Peradangan Sementara dan Aktivasi Imun Ringan
Nyeri perut yang bersifat episodik juga bisa disebabkan oleh peradangan ringan atau lokal yang muncul dan menghilang secara alami. Senyawa sitokin inflamasi seperti TNF-alpha dan interleukin-6 dapat meningkat akibat reaksi terhadap makanan, ketidakseimbangan mikroba usus, atau infeksi virus ringan. Meski infeksinya sudah sembuh, sistem kekebalan tubuh bisa tetap aktif dalam level rendah dan menyebabkan gejala nyeri berulang. Kondisi ini dikenal sebagai gangguan gastrointestinal fungsional pasca-infeksi (post-infectious FGID).

**BAHAN YANG DIBERIKAN**
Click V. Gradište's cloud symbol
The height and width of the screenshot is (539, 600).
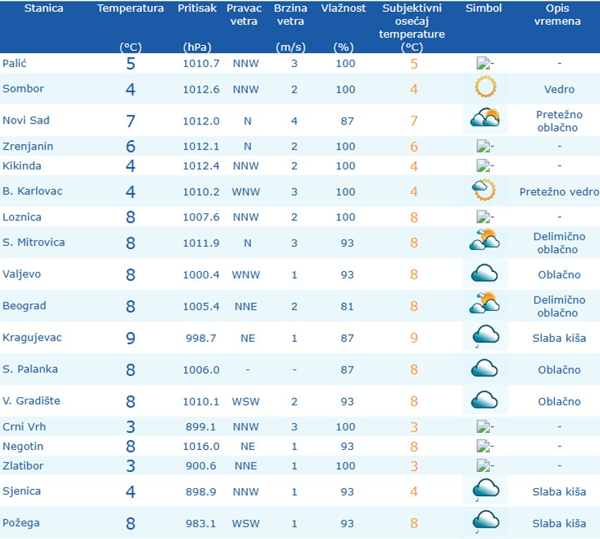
--
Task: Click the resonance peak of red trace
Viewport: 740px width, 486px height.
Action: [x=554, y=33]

**LATIHAN**
[a] Menurut teks tentang nyeri perut episodik, apa sebutan untuk kondisi ketika sistem kekebalan tubuh tetap aktif dalam level rendah setelah infeksi sembuh dan menimbulkan nyeri berulang?
[b] Ganti "peradangan ringan" dengan "peradangan kronis" di bagian teks tentang nyeri perut episodik antara "Peradangan Sementara dan" dan "pasca-infeksi (post-infectious FGID).", keduanya termasuk, lalu tuliskan bagian itu.

**JAWABAN TIAP TUGAS**
[a] Gangguan gastrointestinal fungsional pasca-infeksi (post-infectious FGID).

[b]
Peradangan Sementara dan Aktivasi Imun Ringan
Nyeri perut yang bersifat episodik juga bisa disebabkan oleh peradangan kronis atau lokal yang muncul dan menghilang secara alami. Senyawa sitokin inflamasi seperti TNF-alpha dan interleukin-6 dapat meningkat akibat reaksi terhadap makanan, ketidakseimbangan mikroba usus, atau infeksi virus ringan. Meski infeksinya sudah sembuh, sistem kekebalan tubuh bisa tetap aktif dalam level rendah dan menyebabkan gejala nyeri berulang. Kondisi ini dikenal sebagai gangguan gastrointestinal fungsional pasca-infeksi (post-infectious FGID).